NextFin News - UpScrolled, the social networking platform that positioned itself as a "censorship-free" alternative following the U.S. ownership transition of TikTok, is currently facing a systemic breakdown in its content moderation systems. According to TechCrunch, the platform has been inundated with hate speech, racial slurs, and extremist imagery, with many offensive accounts remaining active days after being reported. The crisis comes as the startup, founded in 2025 by Australian-Palestinian entrepreneur Issam Hijazi, surpassed 2.5 million users in January 2026, a growth spurt that has seemingly overwhelmed its operational capacity.
The platform’s struggle is visible in its most basic features. Investigations have identified numerous usernames and hashtags containing explicit group slurs and phrases such as "Glory to Hitler." Despite UpScrolled’s public commitment to a "healthy and respectful digital environment," external reports from organizations like the ADL indicate that the site is increasingly becoming a repository for antisemitic content and materials from designated foreign terrorist organizations. In a video statement released this week, Hijazi acknowledged the presence of "harmful content" and announced that the company is rapidly expanding its moderation team and upgrading its technological infrastructure to address the influx of bad-faith actors.
The current predicament of UpScrolled is a classic manifestation of the "moderation lag" that plagues hyper-growth startups. When a platform scales from a niche community to millions of users in a matter of months, the human and algorithmic resources required to police content rarely keep pace. For UpScrolled, which marketed itself on the promise of "equal power" for every voice to counter perceived censorship on mainstream apps, the challenge is doubly difficult. The platform must now navigate the fine line between its founding ethos of anti-censorship and the legal and ethical necessity of removing illegal or harmful speech.

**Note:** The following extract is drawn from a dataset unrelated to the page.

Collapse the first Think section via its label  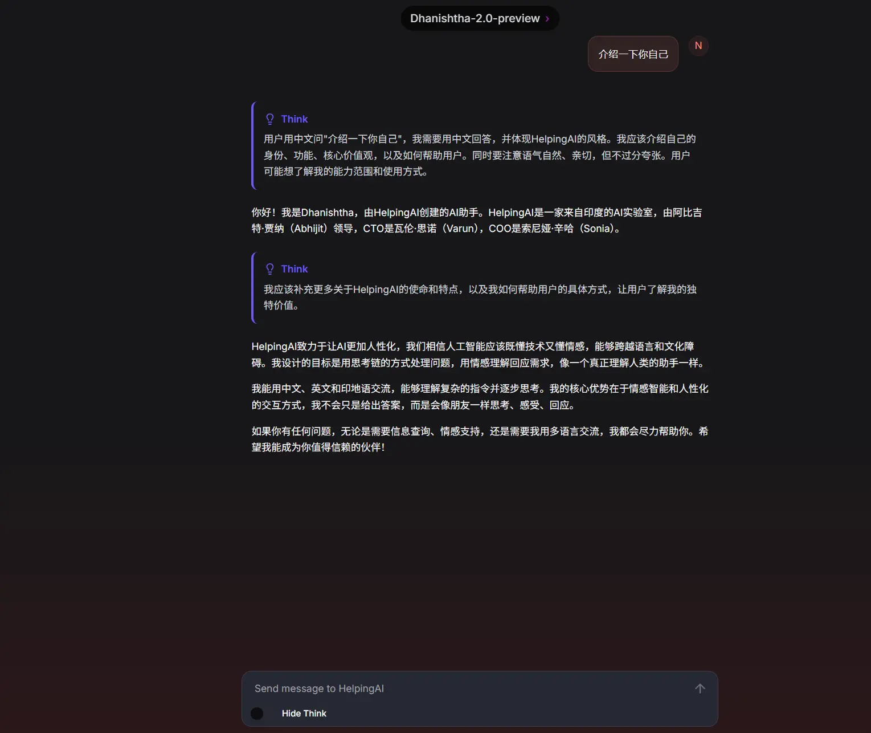click(294, 119)
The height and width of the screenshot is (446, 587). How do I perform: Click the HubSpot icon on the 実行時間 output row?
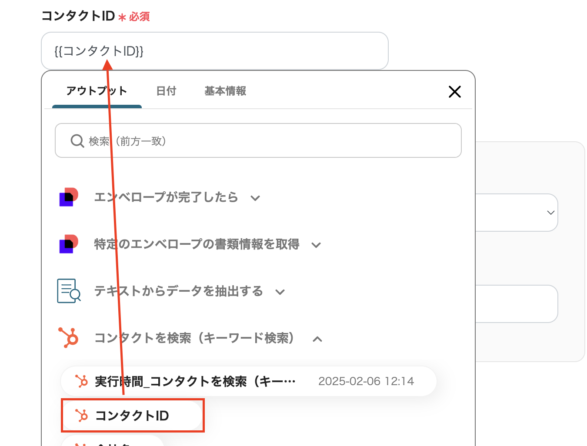(x=82, y=381)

Data from Appfigures suggests that UpScrolled has seen over 4 million downloads since mid-2025, fueled largely by creators fleeing TikTok after U.S. President Trump’s administration facilitated the app's sale to a consortium including Oracle and Silver Lake. This exodus was driven by fears of pro-U.S. government bias and shadowbanning. However, the vacuum created by this migration has been filled not only by political activists but also by extremist elements seeking unmonitored digital spaces. This is a trend previously seen with platforms like Bluesky in 2023, which also faced a backlash over racial slurs in usernames during its initial growth phase.
From a structural perspective, UpScrolled’s failure to automate the rejection of slurs at the account creation stage suggests a significant technical debt. Most mature social networks utilize "blacklists" and fuzzy-matching algorithms to prevent the registration of offensive handles. The fact that UpScrolled allowed literal slurs to be used as primary identifiers indicates that its initial focus was almost entirely on user acquisition and server stability rather than safety architecture. As the platform attempts to pivot, it faces the risk of a "death spiral" where legitimate creators and advertisers abandon the service due to brand safety concerns, leaving behind a toxic echo chamber.

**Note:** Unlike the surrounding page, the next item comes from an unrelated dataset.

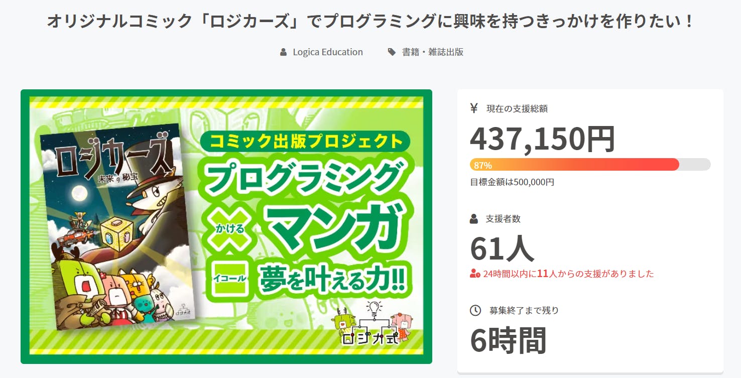The width and height of the screenshot is (741, 378).
Task: Click the green multiplication X symbol in banner
Action: [x=229, y=229]

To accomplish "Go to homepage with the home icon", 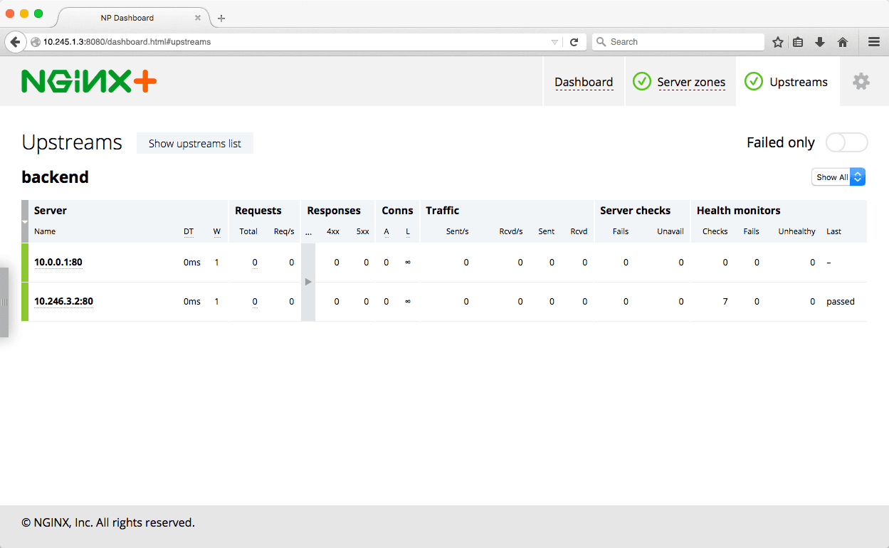I will [x=842, y=41].
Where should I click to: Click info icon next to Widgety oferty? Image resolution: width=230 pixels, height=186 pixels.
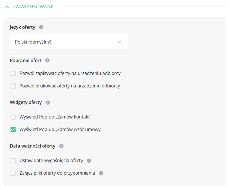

Looking forward, the survival of UpScrolled depends on its ability to implement "proactive moderation"—using AI-driven tools to flag content before it reaches a wide audience—rather than relying on the current "reactive" model of user reports. If Hijazi cannot quickly demonstrate a cleaner environment, the platform may follow the trajectory of other "free speech" clones that eventually became marginalized. The broader industry trend suggests that while users crave alternatives to mainstream algorithms, they are rarely willing to tolerate the lack of safety that often accompanies unmoderated spaces. For UpScrolled, the coming months will determine if it can mature into a viable competitor or if it will remain a cautionary tale of the perils of unmanaged viral growth.